使用1对引物18SP1和26SP2对采自14个产区的太子参〔Pseudostellaria heterophylla (Miq.)Pax ex Pax et Hoffm.〕进行ITS基因的PCR扩增和测序。序列分析结果表明,14个产区太子参的ITS1片段长度为219～222bp,ITS2片段长度为235～236bp,5.8S片段长度为155～157bp。除江苏宜兴,江苏句容马梗,江苏南京老鹰山和江苏溧阳等4个产区的ITS序列碱基完全一致外,其他10个产区的ITS序列则有不同的变异,碱基变异数目(包括5 8S编码区)为1～17个。使用UPGMA法重建系统发生树,从分子生物学角度说明了它们的变异程度,为利用ITS区序列的差异鉴别不同产区的太子参提供了依据。

A pair of primers of 18SP1 and 26SP2 were used to study the ITS sequences of Pseudostellaria heterophylla ( Miq. )Pax ex Pax et Hoffm. from 14 different geographical regions by PCR technique.

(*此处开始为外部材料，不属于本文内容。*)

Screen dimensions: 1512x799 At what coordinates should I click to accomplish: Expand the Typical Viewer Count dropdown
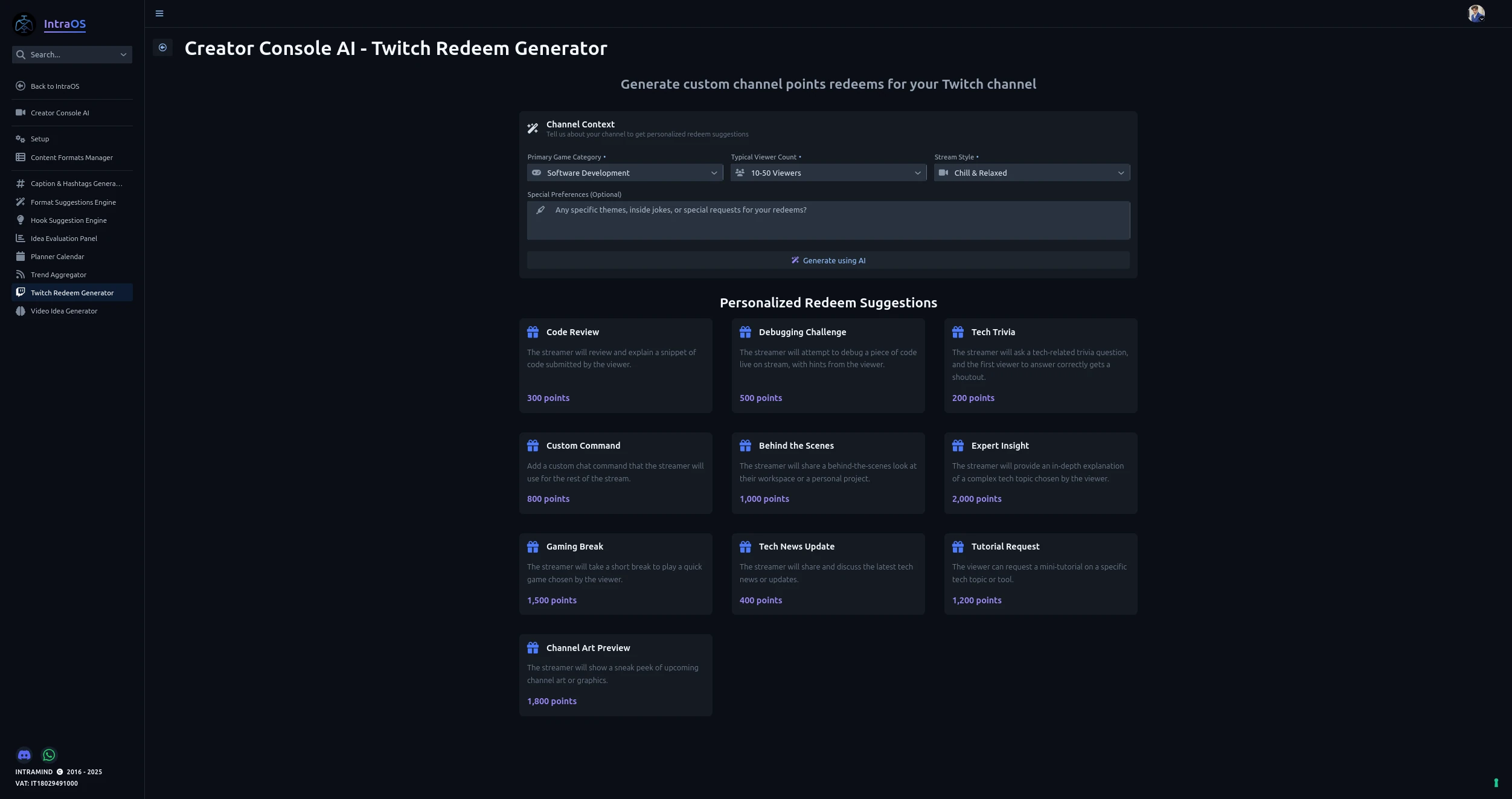click(x=828, y=173)
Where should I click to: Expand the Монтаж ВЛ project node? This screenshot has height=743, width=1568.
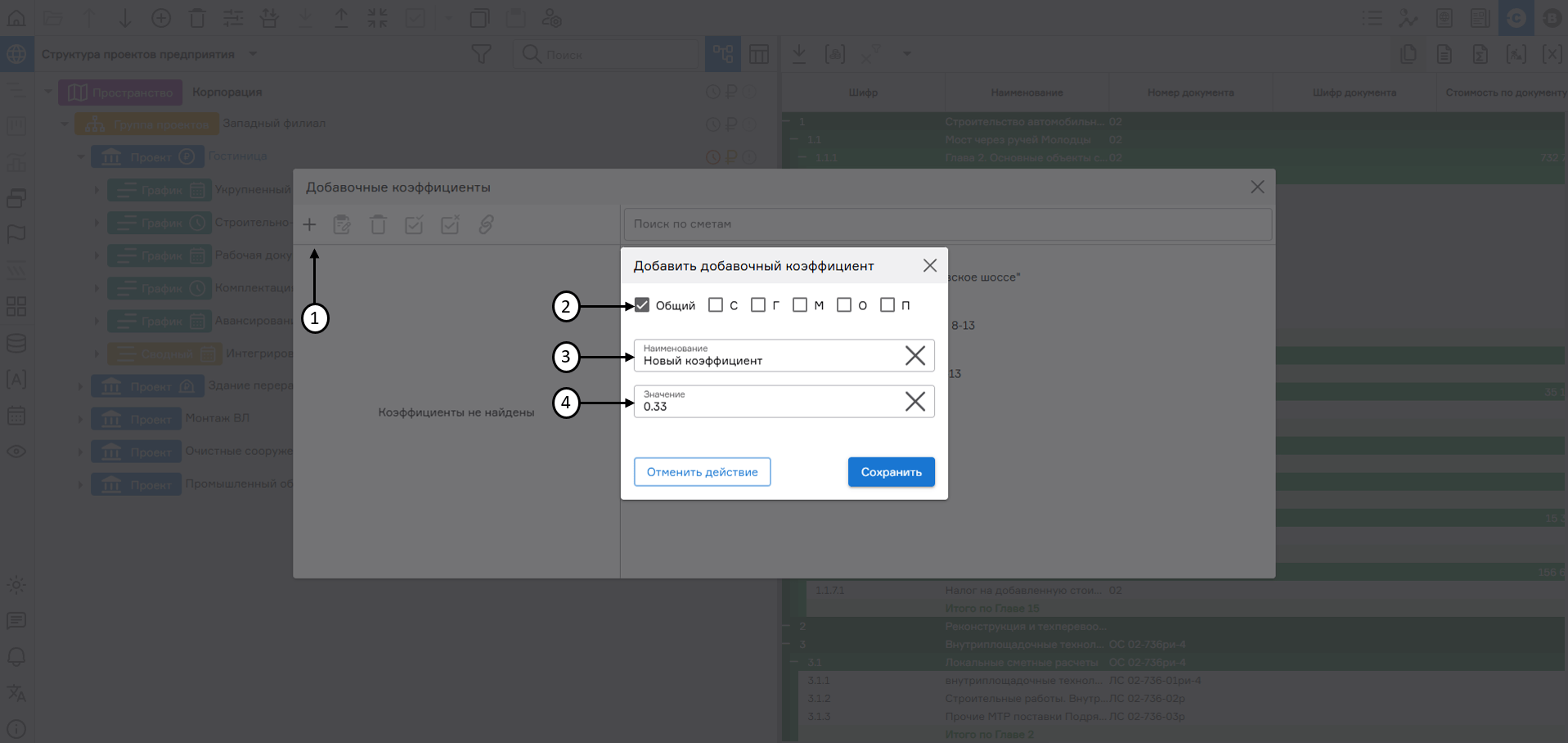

Sequences analysis showed that ITS1 is 219-226 bp , ITS2 235-236 bp and 5. 8S 155-157 bp. Among 14 regions, except 4 sequences of ITS of P. heterophylla from Yixin, Mageng of Jurong, Laoying Mountain in Nanjing and Liyang of Jiangsu showed no variation, there are 1 -17 variable sites ( including 5. 8S coding region) in pairwise comparison of other 10 regions. Phylogenetic tree basedon ITS1, ITS2 and 5. 8S sequences data was reconstructed by using UPGMA methods, which shows the variation at the level of molecular biology. It provided the basis for identifing P.heterophylla from different geographical regions according to the variation of the ITS sequences.